## Provided material:
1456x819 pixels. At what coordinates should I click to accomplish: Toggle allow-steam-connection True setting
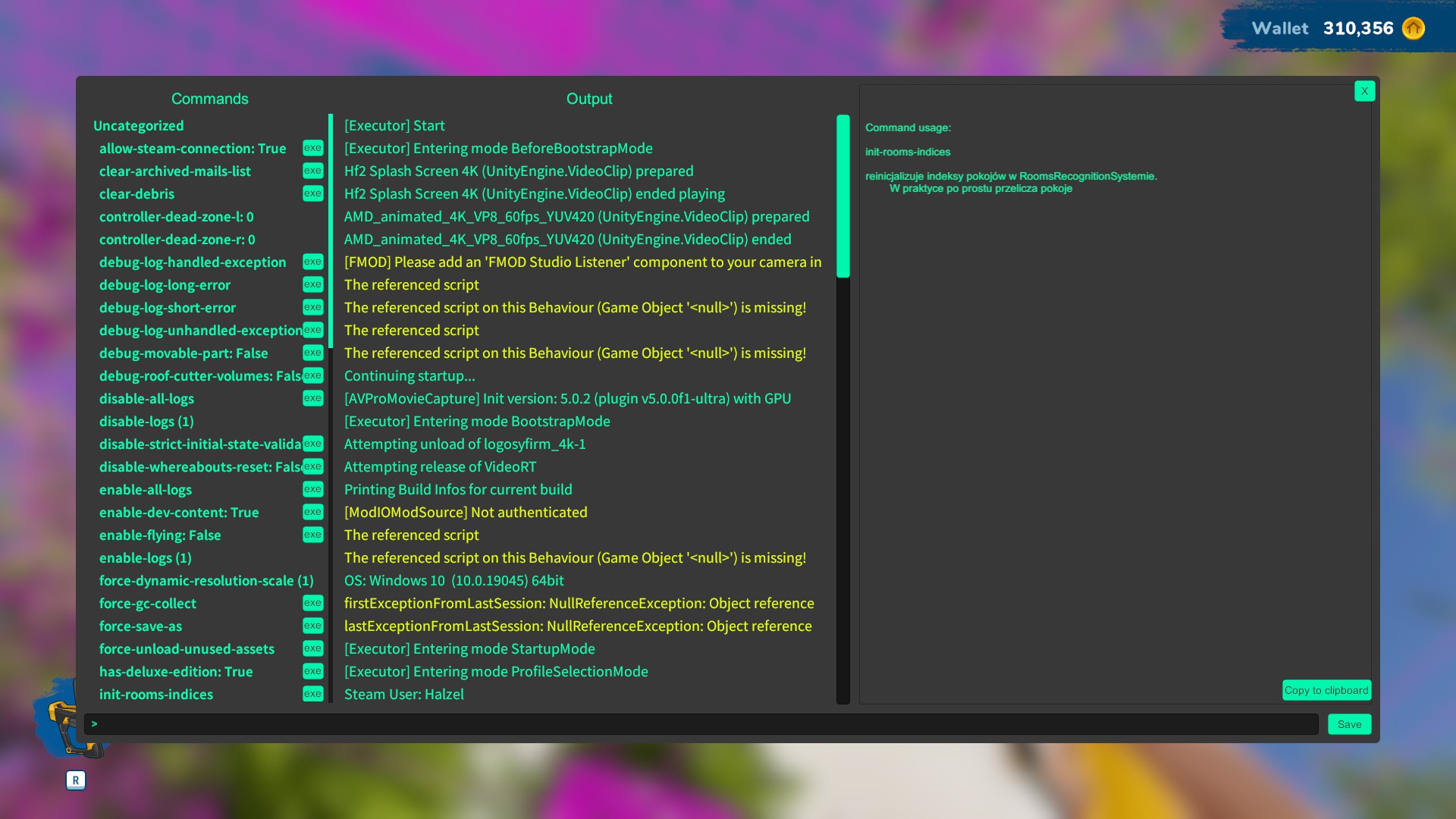pos(312,148)
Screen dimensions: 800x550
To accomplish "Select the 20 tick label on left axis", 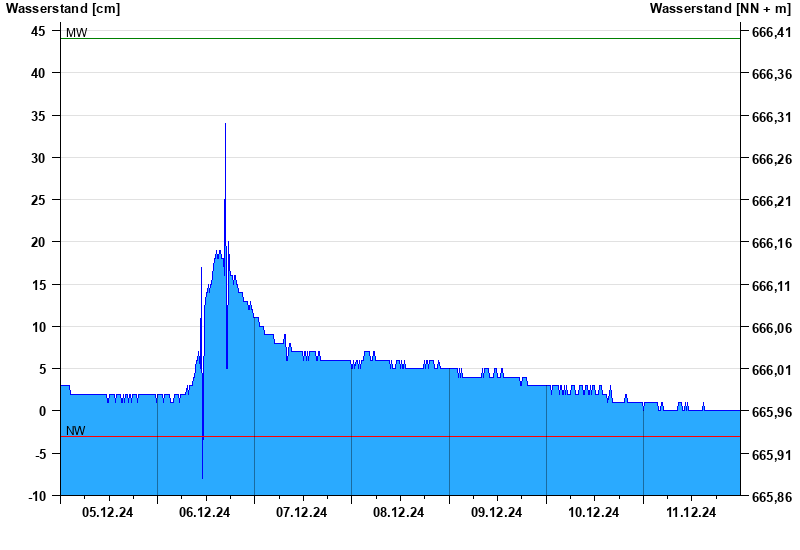I will pos(38,242).
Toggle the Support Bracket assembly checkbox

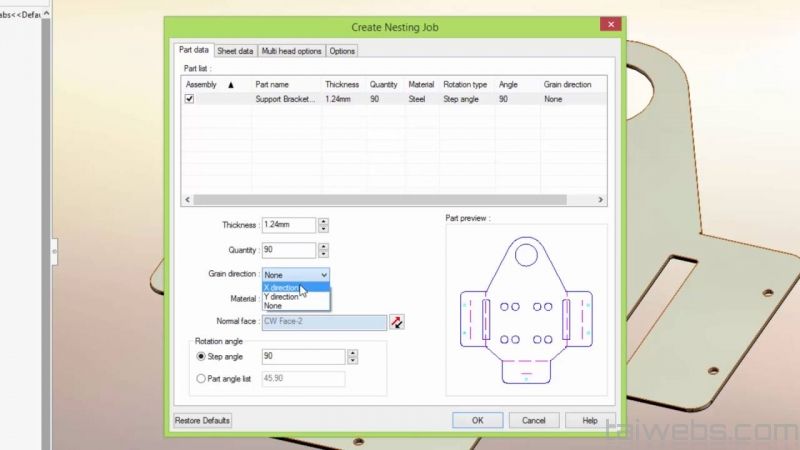189,99
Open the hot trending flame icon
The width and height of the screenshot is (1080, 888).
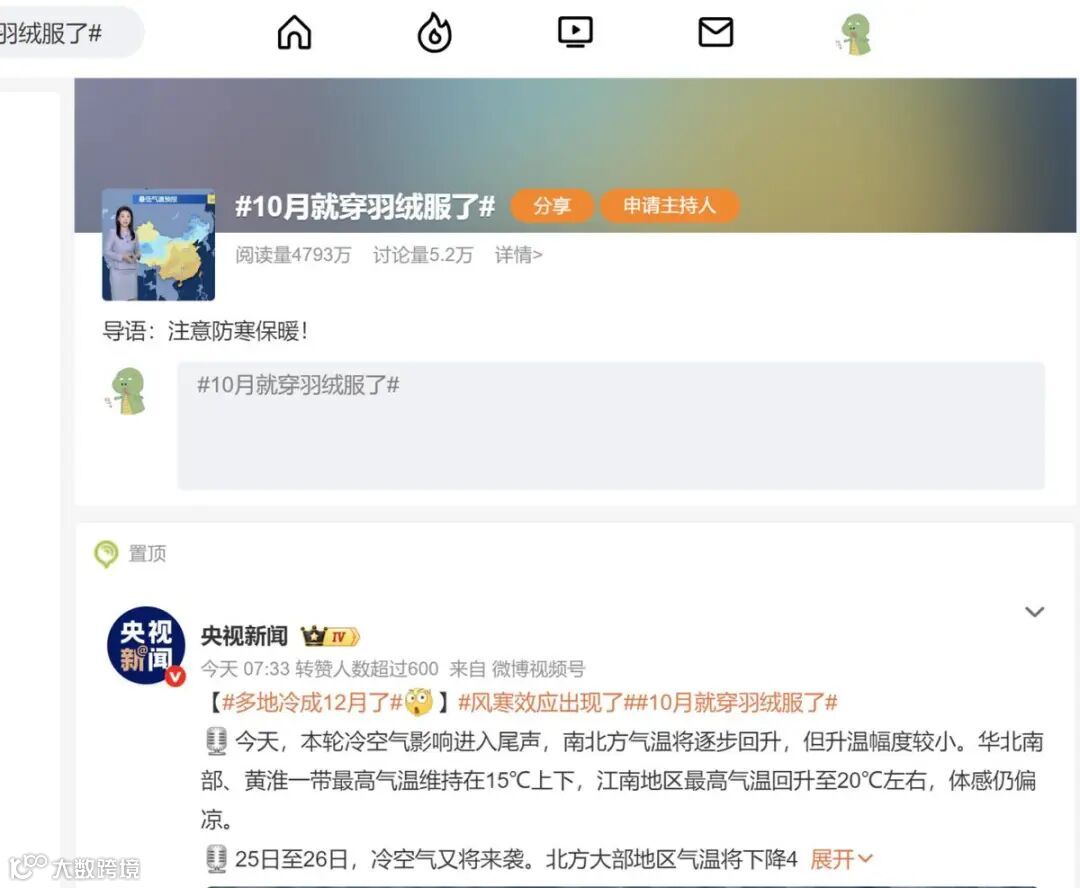435,32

## Instructions for the task:
Copy the data word for word, starting at the line that contains "Open the hot trending flame icon" and continuing to the end of the data. Leave the pictures out of your copy.

## Output for this exercise:
Open the hot trending flame icon
The width and height of the screenshot is (1080, 888).
435,32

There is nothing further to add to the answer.